* [Material for this exercise]

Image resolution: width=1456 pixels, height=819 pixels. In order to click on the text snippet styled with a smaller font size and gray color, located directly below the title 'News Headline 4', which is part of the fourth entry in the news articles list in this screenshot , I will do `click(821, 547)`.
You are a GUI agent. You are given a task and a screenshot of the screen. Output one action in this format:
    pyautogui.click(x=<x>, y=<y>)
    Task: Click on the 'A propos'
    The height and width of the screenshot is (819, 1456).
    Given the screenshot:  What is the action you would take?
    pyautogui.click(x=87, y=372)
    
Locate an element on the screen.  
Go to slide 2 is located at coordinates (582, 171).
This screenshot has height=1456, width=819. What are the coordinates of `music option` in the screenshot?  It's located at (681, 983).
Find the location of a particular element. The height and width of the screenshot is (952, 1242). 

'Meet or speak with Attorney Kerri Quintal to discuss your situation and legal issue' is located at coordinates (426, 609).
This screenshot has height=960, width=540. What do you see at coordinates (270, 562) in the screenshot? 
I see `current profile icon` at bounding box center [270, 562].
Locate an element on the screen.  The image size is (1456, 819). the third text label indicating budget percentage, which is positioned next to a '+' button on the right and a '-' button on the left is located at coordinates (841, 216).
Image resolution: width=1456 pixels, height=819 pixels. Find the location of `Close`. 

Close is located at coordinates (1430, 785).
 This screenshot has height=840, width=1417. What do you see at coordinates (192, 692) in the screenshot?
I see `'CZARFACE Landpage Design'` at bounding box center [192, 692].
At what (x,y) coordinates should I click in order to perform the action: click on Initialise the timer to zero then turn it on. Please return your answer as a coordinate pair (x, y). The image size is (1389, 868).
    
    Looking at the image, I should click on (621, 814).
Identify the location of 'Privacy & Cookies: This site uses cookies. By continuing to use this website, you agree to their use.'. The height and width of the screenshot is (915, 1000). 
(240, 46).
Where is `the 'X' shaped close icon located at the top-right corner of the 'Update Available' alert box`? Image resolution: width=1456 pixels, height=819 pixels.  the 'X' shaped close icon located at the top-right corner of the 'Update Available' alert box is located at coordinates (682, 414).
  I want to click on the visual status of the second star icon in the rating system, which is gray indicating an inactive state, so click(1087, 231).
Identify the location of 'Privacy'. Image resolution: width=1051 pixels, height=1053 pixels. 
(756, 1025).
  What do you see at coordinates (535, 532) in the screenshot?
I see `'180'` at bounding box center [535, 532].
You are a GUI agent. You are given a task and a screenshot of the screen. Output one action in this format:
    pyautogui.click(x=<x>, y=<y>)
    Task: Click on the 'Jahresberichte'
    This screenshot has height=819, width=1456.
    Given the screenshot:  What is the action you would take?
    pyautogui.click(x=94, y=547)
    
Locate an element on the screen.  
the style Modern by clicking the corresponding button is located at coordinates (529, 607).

* [Your goal] List every line of the listing above that contains the word "with", copying each of those lines in full.

* [Result of this task]
Image resolution: width=1456 pixels, height=819 pixels. In order to click on the text snippet styled with a smaller font size and gray color, located directly below the title 'News Headline 4', which is part of the fourth entry in the news articles list in this screenshot , I will do `click(821, 547)`.
'Meet or speak with Attorney Kerri Quintal to discuss your situation and legal issue' is located at coordinates (426, 609).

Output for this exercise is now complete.